▶ SELECTED EXCERPT
Melting ice shifted the Earth's axis, scientists discover
Disappearing ice in polar regions, as well as pumping groundwater, were cited as the main contributors to the shifting axis.
The massive melting of the world’s glaciers due to global warming shifted the North and South poles in the mid-1990s and altered the Earth’s axis, scientists report in a new study published in Geophysical Research Letters.
“This is both remarkable and expected,” said scientist Peter Gleick, president-emeritus of the Pacific Institute and expert on hydrology and climate change. “We’re fundamentally changing the climate, now we’re having an impact on how the Earth spins,” said Gleick to The Weather Network, who was not involved in the study.
Similar to how the magnetic poles migrate, the locations of Earth's geographic poles are not static. For decades, the North pole had been slowly drifting southward when in 1995 the drift suddenly shifted eastward. The speed of this drift also accelerated between 1995 to 2020 by about 17 times from the previous average speed — from less than 1 cm to 10 cm per year.

▶ GIVEN MATERIAL

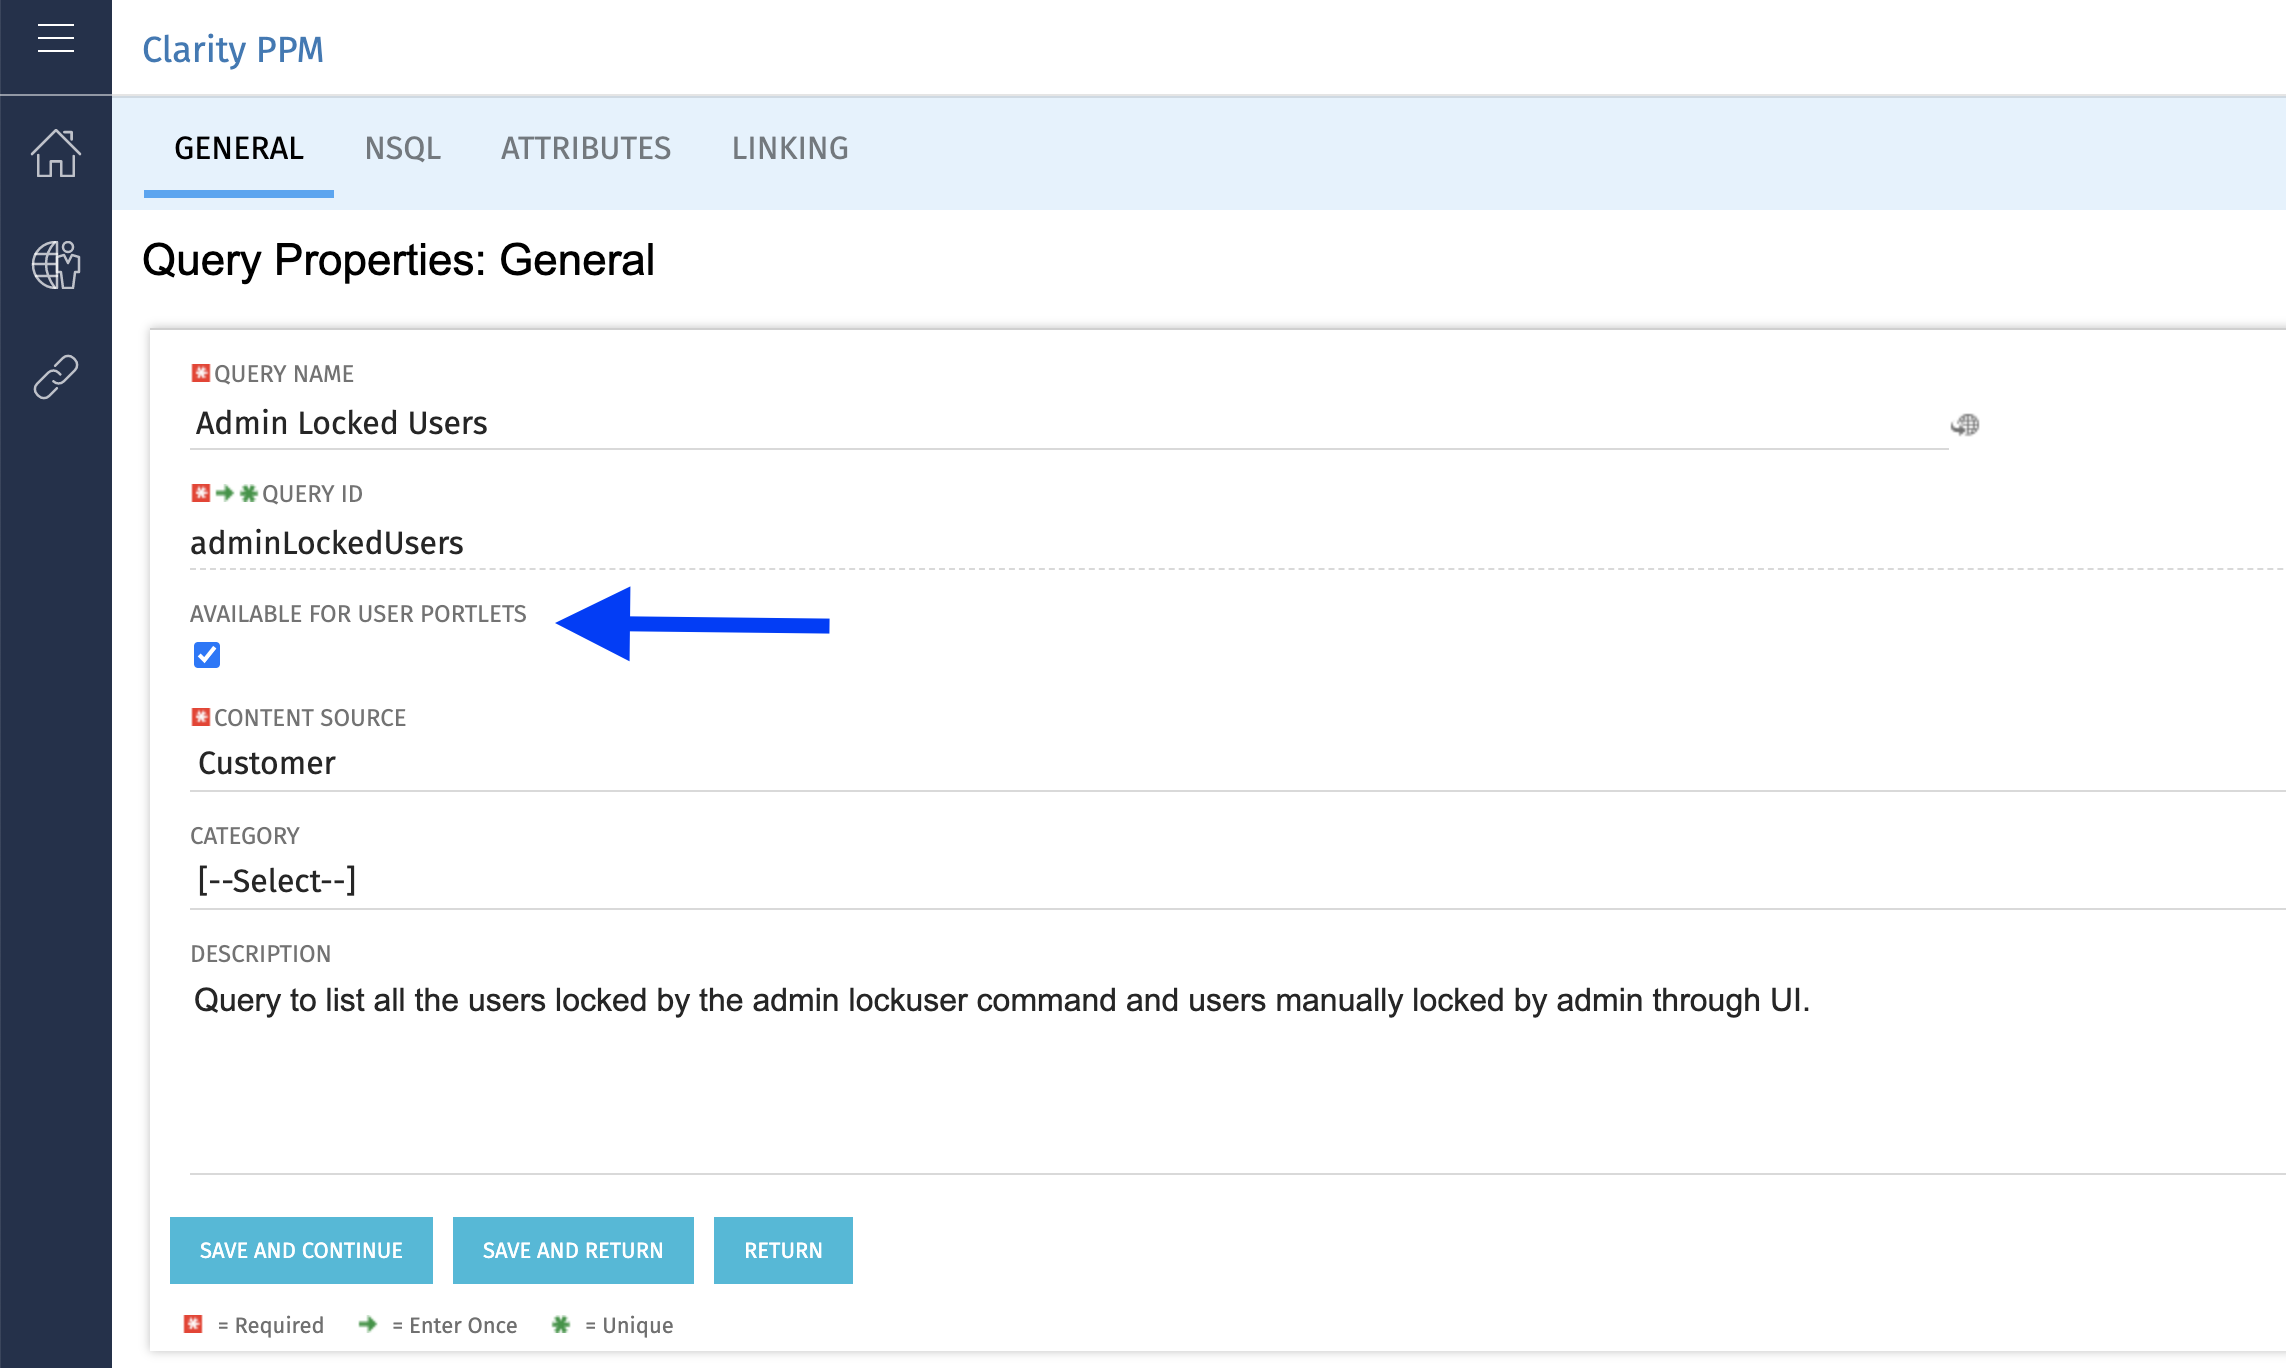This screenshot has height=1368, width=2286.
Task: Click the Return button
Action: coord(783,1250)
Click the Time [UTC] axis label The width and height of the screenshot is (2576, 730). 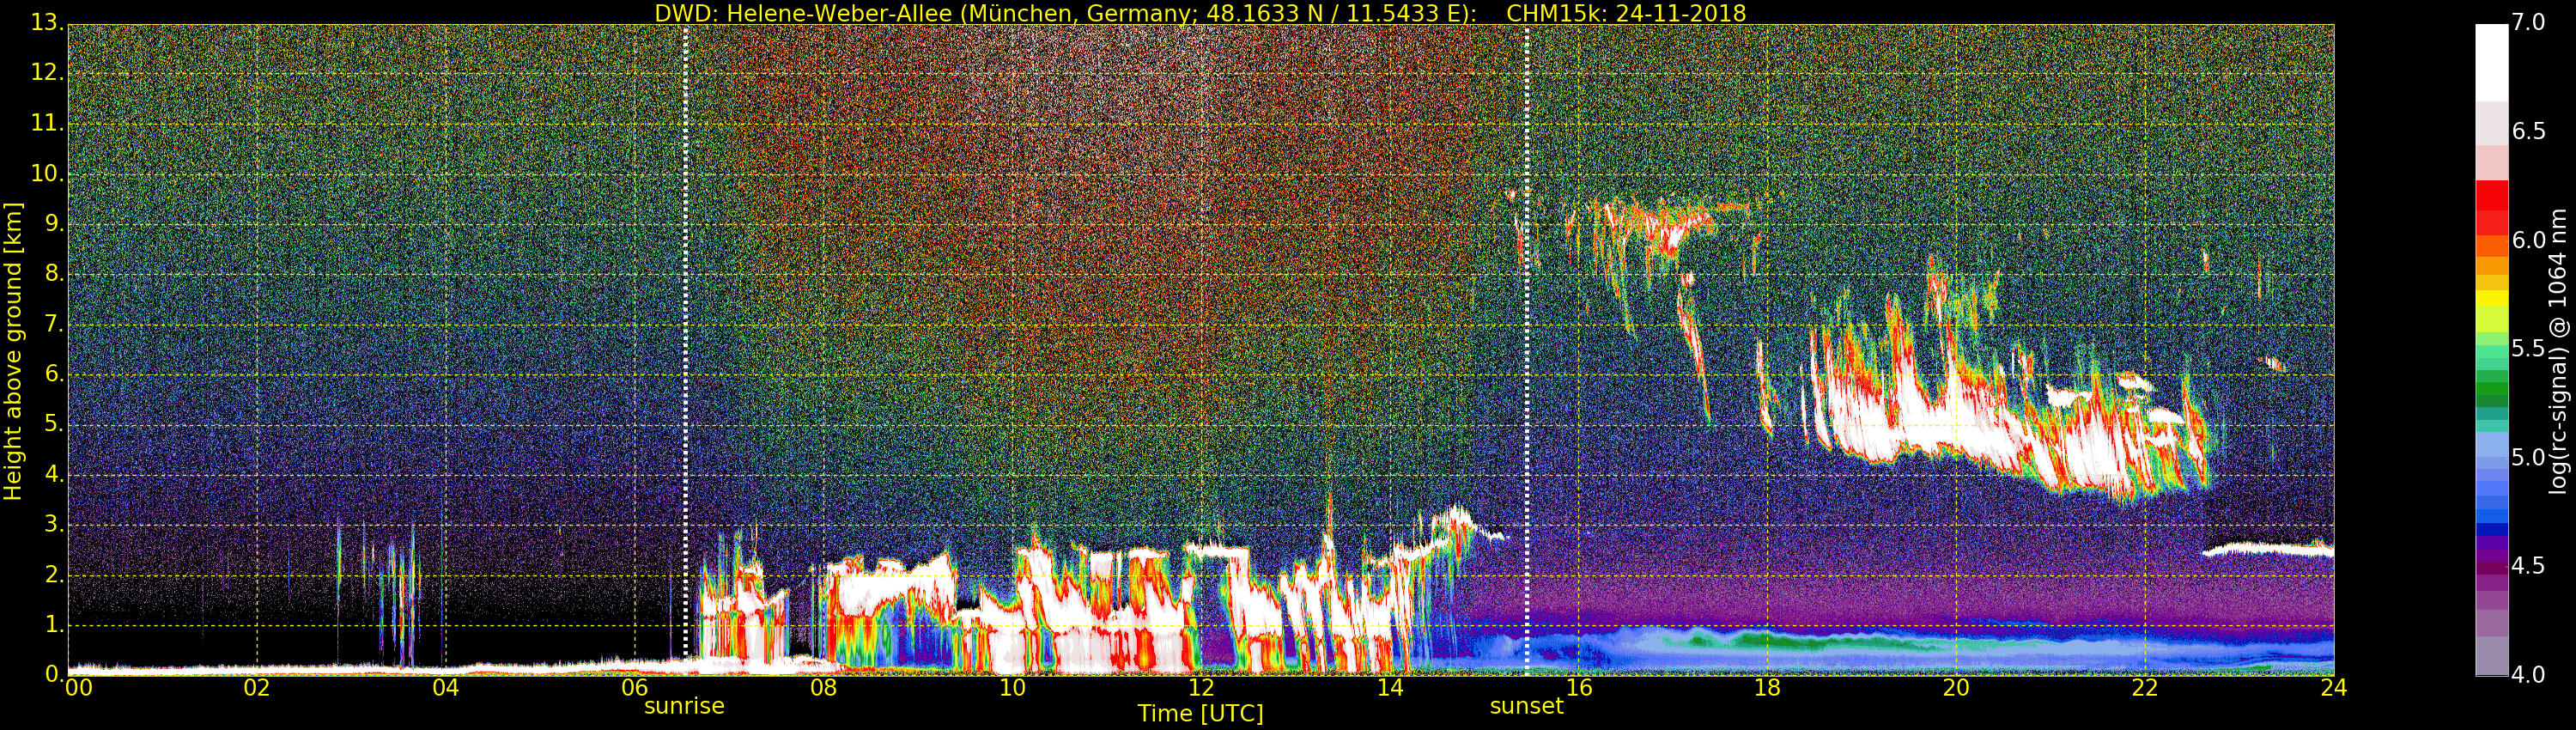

▶ GOALS
a: In the article on melting ice and Earth's axis, by about how many times did the North Pole's drift speed increase between 1995 and 2020?
b: In the article on melting ice and Earth's axis, alter the part that opens with the words containing "The massive melting" and closes with "Geophysical Research Letters." so that "glaciers" becomes "ice sheets".

▶ OUTPUTS
a: About 17 times.

b:
The massive melting of the world’s ice sheets due to global warming shifted the North and South poles in the mid-1990s and altered the Earth’s axis, scientists report in a new study published in Geophysical Research Letters.